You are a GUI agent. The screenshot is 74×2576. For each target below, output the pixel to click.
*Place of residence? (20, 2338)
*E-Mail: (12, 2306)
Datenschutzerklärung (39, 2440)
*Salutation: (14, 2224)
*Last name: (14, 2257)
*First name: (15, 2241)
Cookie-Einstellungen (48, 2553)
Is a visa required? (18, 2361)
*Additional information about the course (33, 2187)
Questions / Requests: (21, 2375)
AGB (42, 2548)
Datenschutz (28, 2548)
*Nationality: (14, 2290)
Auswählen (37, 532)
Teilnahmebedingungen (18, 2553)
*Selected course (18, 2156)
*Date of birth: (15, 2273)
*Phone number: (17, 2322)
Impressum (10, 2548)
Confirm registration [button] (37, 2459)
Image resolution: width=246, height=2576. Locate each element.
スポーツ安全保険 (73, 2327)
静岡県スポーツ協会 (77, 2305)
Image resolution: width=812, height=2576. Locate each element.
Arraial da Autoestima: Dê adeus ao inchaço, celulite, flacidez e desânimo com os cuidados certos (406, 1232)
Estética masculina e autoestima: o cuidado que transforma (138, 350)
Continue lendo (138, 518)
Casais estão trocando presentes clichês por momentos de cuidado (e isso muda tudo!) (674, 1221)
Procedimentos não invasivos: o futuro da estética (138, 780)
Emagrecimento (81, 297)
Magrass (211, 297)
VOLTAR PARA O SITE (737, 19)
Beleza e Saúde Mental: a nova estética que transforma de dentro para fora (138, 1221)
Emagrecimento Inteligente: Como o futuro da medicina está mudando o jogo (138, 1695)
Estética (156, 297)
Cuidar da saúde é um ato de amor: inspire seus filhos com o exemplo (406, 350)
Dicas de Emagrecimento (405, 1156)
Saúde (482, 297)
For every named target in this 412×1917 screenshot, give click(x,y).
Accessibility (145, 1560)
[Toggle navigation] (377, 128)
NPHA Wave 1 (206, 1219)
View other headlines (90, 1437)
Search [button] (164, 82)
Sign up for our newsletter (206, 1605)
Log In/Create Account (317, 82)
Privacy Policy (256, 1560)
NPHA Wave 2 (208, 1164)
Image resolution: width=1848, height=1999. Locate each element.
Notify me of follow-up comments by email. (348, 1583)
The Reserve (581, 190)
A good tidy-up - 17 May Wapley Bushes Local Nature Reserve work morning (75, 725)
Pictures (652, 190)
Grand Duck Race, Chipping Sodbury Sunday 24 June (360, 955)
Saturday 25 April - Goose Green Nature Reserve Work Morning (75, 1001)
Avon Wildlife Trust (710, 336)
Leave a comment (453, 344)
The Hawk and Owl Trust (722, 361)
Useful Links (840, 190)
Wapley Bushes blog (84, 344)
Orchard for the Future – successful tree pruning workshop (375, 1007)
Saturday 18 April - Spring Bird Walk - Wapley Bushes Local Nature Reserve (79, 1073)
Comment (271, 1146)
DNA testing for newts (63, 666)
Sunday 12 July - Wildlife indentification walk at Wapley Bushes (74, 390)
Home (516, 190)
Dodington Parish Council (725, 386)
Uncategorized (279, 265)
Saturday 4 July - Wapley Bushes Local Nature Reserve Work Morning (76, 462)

> _TASK STATEMENT_: If a line of the listing above contains "Image", pick it out and copy it.

> _ANSWER FOR THE TASK_:
Image resolution: width=246, height=2576. Locate each element.
Image resolution: width=812, height=2576. Locate each element.
Image resolution: width=1848, height=1999. Locate each element.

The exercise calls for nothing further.